THE TASK: Swap "lecture" for "course" in the stretch of data from the line containing "Open the A2DP_Level_Settings tree item" through the line containing "Action: (716, 834)", and return only those lines with nothing else changed.

DATA SUPPLIED:
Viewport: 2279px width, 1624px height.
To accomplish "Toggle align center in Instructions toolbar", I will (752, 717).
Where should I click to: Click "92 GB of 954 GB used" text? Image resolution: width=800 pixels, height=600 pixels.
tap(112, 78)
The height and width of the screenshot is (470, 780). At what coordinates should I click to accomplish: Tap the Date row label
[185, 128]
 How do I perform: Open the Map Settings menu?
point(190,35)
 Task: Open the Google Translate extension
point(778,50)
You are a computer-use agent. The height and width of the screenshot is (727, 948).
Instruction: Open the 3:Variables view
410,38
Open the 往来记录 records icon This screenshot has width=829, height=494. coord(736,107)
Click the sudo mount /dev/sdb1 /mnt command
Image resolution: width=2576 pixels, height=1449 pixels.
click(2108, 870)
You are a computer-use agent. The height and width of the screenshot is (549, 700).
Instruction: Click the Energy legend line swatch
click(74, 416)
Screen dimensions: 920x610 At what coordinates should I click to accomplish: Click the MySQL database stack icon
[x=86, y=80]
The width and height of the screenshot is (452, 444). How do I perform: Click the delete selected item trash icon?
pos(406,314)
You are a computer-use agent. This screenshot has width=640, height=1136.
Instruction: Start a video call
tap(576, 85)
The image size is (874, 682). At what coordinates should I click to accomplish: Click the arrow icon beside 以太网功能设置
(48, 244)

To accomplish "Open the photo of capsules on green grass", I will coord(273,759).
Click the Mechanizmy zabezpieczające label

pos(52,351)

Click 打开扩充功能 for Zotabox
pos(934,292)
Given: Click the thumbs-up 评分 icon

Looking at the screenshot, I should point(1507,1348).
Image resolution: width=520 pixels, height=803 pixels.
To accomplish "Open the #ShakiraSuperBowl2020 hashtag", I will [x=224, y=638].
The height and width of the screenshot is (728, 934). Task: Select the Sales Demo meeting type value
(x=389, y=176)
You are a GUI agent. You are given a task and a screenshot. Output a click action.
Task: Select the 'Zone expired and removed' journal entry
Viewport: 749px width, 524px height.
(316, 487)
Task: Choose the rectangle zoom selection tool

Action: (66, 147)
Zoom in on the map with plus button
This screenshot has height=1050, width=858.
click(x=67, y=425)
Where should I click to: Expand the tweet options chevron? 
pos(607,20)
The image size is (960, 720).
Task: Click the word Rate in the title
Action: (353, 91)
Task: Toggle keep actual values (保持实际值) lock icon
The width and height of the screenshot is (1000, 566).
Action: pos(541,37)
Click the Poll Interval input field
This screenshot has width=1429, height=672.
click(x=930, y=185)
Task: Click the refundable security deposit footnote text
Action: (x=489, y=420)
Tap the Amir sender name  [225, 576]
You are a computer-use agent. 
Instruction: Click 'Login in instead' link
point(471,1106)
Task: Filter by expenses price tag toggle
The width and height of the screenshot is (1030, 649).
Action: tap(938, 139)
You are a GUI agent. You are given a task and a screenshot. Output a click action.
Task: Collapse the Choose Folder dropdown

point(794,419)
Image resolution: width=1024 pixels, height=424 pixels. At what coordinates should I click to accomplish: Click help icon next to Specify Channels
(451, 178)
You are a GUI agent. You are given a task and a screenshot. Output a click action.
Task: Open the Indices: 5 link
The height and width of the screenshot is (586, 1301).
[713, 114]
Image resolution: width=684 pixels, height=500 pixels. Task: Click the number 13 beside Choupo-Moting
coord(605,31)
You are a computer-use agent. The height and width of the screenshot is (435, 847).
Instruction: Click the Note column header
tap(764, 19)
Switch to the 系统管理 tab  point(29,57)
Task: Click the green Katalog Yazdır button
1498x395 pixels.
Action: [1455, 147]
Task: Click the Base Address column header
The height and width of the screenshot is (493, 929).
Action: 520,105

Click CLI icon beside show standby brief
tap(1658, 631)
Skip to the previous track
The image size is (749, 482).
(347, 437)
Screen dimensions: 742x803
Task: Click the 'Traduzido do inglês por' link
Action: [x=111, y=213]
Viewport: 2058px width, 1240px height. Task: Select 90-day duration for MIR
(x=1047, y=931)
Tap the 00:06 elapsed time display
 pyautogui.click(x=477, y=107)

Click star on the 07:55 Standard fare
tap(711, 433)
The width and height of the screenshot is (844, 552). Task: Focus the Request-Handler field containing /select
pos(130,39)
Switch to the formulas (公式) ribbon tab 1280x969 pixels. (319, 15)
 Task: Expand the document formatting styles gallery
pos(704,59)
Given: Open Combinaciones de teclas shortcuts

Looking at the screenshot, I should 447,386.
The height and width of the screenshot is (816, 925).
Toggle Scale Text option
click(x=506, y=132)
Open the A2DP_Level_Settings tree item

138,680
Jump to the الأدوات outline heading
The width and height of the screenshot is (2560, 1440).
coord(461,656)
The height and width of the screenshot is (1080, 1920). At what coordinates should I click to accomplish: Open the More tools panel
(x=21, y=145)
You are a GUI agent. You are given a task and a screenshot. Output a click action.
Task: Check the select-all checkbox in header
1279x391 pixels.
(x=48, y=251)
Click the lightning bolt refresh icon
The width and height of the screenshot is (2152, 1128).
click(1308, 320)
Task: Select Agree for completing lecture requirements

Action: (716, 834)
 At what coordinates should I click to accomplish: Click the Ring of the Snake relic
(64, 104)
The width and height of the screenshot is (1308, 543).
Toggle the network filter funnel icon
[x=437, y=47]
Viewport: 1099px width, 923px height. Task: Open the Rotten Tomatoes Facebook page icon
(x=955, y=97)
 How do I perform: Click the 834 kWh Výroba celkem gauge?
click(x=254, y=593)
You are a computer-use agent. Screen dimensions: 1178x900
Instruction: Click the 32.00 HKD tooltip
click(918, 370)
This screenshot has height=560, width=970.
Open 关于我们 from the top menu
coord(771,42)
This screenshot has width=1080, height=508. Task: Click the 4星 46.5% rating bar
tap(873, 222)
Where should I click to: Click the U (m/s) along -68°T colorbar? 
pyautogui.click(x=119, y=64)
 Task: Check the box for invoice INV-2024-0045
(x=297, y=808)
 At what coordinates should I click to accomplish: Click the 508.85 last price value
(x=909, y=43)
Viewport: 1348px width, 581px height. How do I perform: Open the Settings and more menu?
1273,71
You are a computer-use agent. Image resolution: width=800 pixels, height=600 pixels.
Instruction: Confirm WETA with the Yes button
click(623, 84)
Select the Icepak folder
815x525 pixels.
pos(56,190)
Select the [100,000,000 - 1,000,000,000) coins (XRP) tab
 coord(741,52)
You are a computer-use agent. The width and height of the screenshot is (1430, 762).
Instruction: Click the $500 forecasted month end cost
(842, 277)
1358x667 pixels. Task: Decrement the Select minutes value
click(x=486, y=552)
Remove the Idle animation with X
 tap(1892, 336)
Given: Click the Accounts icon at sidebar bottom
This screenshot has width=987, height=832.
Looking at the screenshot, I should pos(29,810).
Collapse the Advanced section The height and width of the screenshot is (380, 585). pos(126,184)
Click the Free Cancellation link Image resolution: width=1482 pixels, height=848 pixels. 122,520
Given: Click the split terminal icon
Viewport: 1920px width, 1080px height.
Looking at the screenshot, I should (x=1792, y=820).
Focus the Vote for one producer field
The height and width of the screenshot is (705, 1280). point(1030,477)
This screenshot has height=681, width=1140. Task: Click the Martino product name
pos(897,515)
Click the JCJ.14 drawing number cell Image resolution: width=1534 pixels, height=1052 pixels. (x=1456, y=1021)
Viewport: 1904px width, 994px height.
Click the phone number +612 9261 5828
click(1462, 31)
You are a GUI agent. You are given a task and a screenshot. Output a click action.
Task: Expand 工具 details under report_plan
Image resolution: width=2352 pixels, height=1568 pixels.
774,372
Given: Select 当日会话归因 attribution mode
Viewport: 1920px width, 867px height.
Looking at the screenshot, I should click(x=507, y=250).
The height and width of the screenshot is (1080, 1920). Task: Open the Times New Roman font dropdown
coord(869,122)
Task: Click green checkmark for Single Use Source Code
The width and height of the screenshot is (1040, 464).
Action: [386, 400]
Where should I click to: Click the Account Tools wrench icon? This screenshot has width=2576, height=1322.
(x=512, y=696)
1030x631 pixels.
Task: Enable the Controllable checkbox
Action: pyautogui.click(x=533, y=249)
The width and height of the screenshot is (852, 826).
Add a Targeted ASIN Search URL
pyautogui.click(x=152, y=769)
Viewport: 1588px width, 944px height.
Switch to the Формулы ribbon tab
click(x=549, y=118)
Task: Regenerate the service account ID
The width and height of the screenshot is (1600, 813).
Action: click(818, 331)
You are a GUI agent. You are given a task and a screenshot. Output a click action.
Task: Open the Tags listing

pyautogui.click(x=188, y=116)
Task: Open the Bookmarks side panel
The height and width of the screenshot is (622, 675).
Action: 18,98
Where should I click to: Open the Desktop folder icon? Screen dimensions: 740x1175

RESPONSE TO THE TASK:
Open the A2DP_Level_Settings tree item

138,680
Jump to the الأدوات outline heading
The width and height of the screenshot is (2560, 1440).
coord(461,656)
The height and width of the screenshot is (1080, 1920). At what coordinates should I click to accomplish: Open the More tools panel
(x=21, y=145)
You are a GUI agent. You are given a task and a screenshot. Output a click action.
Task: Check the select-all checkbox in header
1279x391 pixels.
(x=48, y=251)
Click the lightning bolt refresh icon
The width and height of the screenshot is (2152, 1128).
click(1308, 320)
Task: Select Agree for completing course requirements

Action: (716, 834)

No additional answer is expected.